• [What needs to be done]: Repeat every one of the records below word for word, leaving out the pictures.
Start Excerpted data
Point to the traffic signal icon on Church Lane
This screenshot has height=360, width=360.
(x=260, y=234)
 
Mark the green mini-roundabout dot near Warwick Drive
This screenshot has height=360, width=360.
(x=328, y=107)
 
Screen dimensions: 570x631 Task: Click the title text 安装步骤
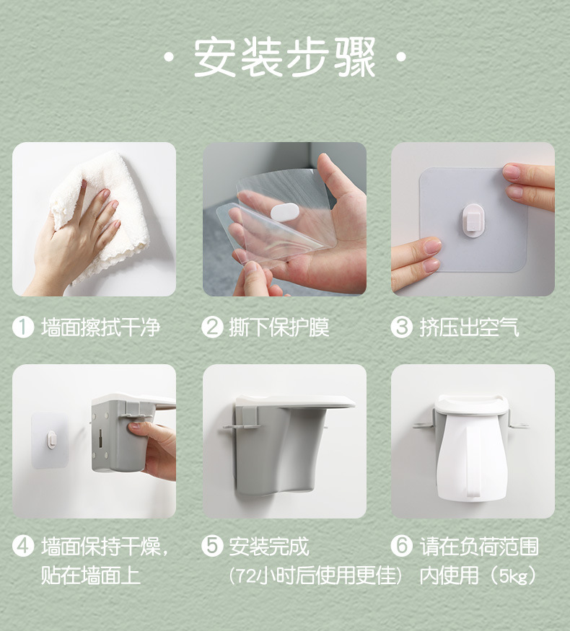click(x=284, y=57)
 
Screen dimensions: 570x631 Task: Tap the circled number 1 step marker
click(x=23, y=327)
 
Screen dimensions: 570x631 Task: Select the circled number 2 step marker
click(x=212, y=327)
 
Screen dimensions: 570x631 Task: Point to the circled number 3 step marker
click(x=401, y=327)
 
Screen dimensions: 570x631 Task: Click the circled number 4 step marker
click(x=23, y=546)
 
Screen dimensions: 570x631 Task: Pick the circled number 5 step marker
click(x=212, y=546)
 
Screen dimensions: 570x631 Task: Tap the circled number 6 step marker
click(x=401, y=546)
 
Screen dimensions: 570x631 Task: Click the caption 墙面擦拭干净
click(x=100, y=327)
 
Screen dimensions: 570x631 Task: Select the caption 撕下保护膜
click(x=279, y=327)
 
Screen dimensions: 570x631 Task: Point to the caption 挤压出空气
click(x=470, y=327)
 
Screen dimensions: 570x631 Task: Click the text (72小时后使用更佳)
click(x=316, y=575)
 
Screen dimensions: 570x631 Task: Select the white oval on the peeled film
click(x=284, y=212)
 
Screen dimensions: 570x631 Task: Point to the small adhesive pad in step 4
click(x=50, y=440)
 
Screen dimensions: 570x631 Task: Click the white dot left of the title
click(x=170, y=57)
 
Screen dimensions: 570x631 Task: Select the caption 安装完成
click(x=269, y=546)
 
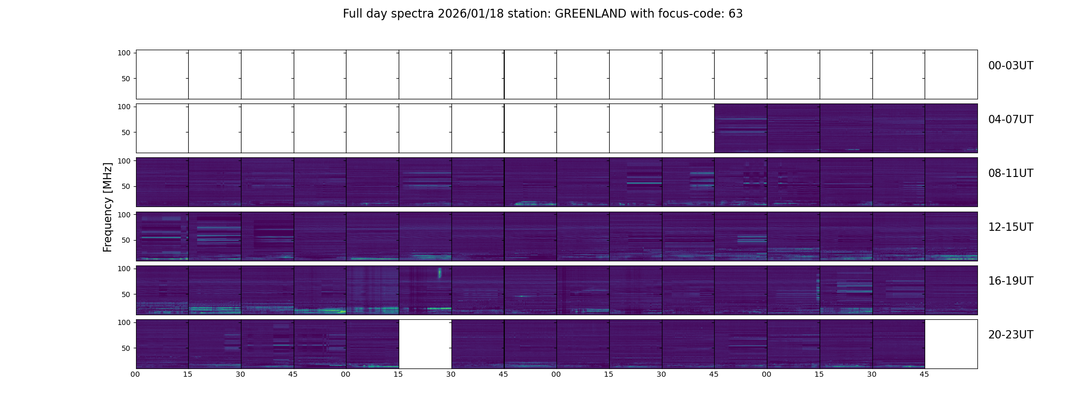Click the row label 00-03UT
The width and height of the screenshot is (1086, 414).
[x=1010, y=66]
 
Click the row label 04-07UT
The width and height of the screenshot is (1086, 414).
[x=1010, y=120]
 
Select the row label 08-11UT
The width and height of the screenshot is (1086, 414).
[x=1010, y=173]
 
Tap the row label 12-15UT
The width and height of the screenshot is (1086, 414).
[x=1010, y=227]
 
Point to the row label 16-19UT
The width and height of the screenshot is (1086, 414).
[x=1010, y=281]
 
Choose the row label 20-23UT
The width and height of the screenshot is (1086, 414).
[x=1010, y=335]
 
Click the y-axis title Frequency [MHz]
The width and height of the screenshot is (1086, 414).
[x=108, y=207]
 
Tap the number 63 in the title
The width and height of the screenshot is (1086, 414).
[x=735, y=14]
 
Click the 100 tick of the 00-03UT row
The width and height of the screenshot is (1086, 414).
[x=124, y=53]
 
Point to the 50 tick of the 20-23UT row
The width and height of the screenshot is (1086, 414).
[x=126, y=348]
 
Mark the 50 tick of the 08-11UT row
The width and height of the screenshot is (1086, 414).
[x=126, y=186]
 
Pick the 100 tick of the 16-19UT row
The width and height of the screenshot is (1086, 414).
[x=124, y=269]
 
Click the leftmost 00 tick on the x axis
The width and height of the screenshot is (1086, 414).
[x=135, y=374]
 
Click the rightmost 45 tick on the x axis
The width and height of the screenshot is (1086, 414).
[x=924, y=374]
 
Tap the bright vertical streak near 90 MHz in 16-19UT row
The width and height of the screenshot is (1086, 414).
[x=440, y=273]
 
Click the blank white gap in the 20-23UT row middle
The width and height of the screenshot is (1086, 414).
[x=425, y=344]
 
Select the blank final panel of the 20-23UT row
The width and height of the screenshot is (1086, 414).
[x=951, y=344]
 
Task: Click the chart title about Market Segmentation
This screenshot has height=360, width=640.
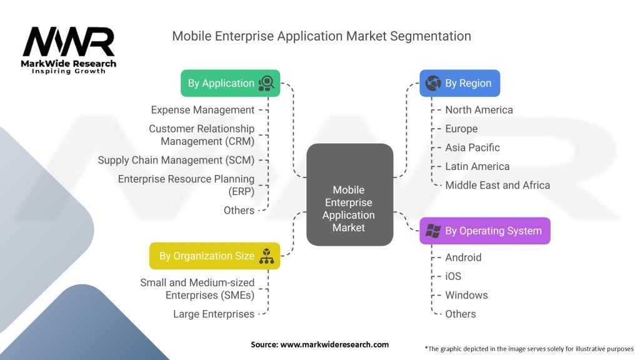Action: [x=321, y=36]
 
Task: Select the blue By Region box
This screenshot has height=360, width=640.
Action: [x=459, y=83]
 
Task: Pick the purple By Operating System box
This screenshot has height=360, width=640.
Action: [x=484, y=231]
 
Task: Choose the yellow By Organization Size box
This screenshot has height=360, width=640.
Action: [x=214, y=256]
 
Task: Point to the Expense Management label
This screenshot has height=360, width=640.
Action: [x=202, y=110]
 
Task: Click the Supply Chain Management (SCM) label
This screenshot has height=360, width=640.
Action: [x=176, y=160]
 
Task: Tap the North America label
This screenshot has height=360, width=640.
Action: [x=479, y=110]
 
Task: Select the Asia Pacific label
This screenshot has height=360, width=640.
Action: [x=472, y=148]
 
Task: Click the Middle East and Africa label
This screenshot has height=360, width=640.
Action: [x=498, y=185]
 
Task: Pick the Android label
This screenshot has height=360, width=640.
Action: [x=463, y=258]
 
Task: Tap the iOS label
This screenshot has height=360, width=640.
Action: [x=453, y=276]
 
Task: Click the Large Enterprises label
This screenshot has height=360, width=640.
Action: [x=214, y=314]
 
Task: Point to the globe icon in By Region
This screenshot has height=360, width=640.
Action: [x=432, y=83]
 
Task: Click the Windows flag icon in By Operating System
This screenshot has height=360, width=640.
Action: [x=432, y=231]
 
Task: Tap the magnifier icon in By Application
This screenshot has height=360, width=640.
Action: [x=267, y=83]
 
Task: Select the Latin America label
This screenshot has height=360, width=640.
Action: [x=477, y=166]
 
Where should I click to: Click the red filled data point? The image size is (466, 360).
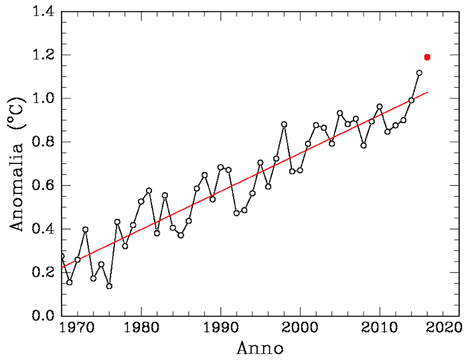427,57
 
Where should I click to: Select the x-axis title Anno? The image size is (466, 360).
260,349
End Excerpted data
• [Worked answer]:
Point to the traffic signal icon on Church Lane
This screenshot has height=360, width=360.
(x=260, y=234)
 
Mark the green mini-roundabout dot near Warwick Drive
This screenshot has height=360, width=360.
(x=328, y=107)
 
Screen dimensions: 570x631 Task: Click the title text 安装步骤
click(x=284, y=57)
 
Screen dimensions: 570x631 Task: Tap the circled number 1 step marker
click(x=23, y=327)
 
Screen dimensions: 570x631 Task: Select the circled number 2 step marker
click(x=212, y=327)
 
Screen dimensions: 570x631 Task: Point to the circled number 3 step marker
click(x=401, y=327)
 
Screen dimensions: 570x631 Task: Click the circled number 4 step marker
click(x=23, y=546)
 
Screen dimensions: 570x631 Task: Pick the circled number 5 step marker
click(x=212, y=546)
 
Screen dimensions: 570x631 Task: Tap the circled number 6 step marker
click(x=401, y=546)
 
Screen dimensions: 570x631 Task: Click the caption 墙面擦拭干净
click(x=100, y=327)
 
Screen dimensions: 570x631 Task: Select the caption 撕下保护膜
click(x=279, y=327)
 
Screen dimensions: 570x631 Task: Point to the caption 挤压出空气
click(x=470, y=327)
 
Screen dimensions: 570x631 Task: Click the text (72小时后使用更佳)
click(x=316, y=575)
 
Screen dimensions: 570x631 Task: Select the white oval on the peeled film
click(x=284, y=212)
 
Screen dimensions: 570x631 Task: Point to the small adhesive pad in step 4
click(x=50, y=440)
 
Screen dimensions: 570x631 Task: Click the white dot left of the title
click(x=170, y=57)
 
Screen dimensions: 570x631 Task: Select the caption 安装完成
click(x=269, y=546)
 
Click the row label 00-03UT
The width and height of the screenshot is (1086, 414).
[x=1010, y=66]
 
Click the row label 04-07UT
The width and height of the screenshot is (1086, 414).
[x=1010, y=120]
 
Select the row label 08-11UT
The width and height of the screenshot is (1086, 414).
[x=1010, y=173]
 
Tap the row label 12-15UT
The width and height of the screenshot is (1086, 414).
[x=1010, y=227]
 
Point to the row label 16-19UT
The width and height of the screenshot is (1086, 414).
[x=1010, y=281]
 
Choose the row label 20-23UT
The width and height of the screenshot is (1086, 414).
[x=1010, y=335]
 
Click the y-axis title Frequency [MHz]
The width and height of the screenshot is (1086, 414).
[x=108, y=207]
 
Tap the number 63 in the title
The width and height of the screenshot is (1086, 414).
[x=735, y=14]
 
Click the 100 tick of the 00-03UT row
The width and height of the screenshot is (1086, 414).
[x=124, y=53]
 
Point to the 50 tick of the 20-23UT row
The width and height of the screenshot is (1086, 414).
[x=126, y=348]
 
Mark the 50 tick of the 08-11UT row
The width and height of the screenshot is (1086, 414).
[x=126, y=186]
 
Pick the 100 tick of the 16-19UT row
The width and height of the screenshot is (1086, 414).
[x=124, y=269]
 
Click the leftmost 00 tick on the x axis
The width and height of the screenshot is (1086, 414).
[x=135, y=374]
 
Click the rightmost 45 tick on the x axis
The width and height of the screenshot is (1086, 414).
[x=924, y=374]
 
Tap the bright vertical streak near 90 MHz in 16-19UT row
The width and height of the screenshot is (1086, 414).
[x=440, y=273]
 
Click the blank white gap in the 20-23UT row middle
The width and height of the screenshot is (1086, 414).
[x=425, y=344]
 
Select the blank final panel of the 20-23UT row
The width and height of the screenshot is (1086, 414).
[x=951, y=344]
 
Task: Click the chart title about Market Segmentation
This screenshot has height=360, width=640.
Action: [x=321, y=36]
 
Task: Select the blue By Region box
This screenshot has height=360, width=640.
Action: [x=459, y=83]
 
Task: Pick the purple By Operating System box
This screenshot has height=360, width=640.
Action: [x=484, y=231]
 
Task: Choose the yellow By Organization Size box
This screenshot has height=360, width=640.
Action: [x=214, y=256]
 
Task: Point to the Expense Management label
This screenshot has height=360, width=640.
Action: [x=202, y=110]
 
Task: Click the Supply Chain Management (SCM) label
This screenshot has height=360, width=640.
Action: [x=176, y=160]
 
Task: Tap the North America label
This screenshot has height=360, width=640.
Action: [x=479, y=110]
 
Task: Select the Asia Pacific label
This screenshot has height=360, width=640.
Action: [x=472, y=148]
 
Task: Click the Middle East and Africa label
This screenshot has height=360, width=640.
Action: [x=498, y=185]
 
Task: Pick the Android label
This screenshot has height=360, width=640.
Action: [x=463, y=258]
 
Task: Tap the iOS label
This screenshot has height=360, width=640.
Action: [x=453, y=276]
 
Task: Click the Large Enterprises label
This screenshot has height=360, width=640.
Action: [x=214, y=314]
 
Task: Point to the globe icon in By Region
This screenshot has height=360, width=640.
Action: [x=432, y=83]
 
Task: Click the Windows flag icon in By Operating System
This screenshot has height=360, width=640.
Action: [x=432, y=231]
 
Task: Tap the magnifier icon in By Application
This screenshot has height=360, width=640.
Action: [x=267, y=83]
 
Task: Select the Latin America label
This screenshot has height=360, width=640.
Action: [x=477, y=166]
 
Where should I click to: Click the red filled data point? The image size is (466, 360).
427,57
 
Where should I click to: Select the x-axis title Anno? The image size is (466, 360).
260,349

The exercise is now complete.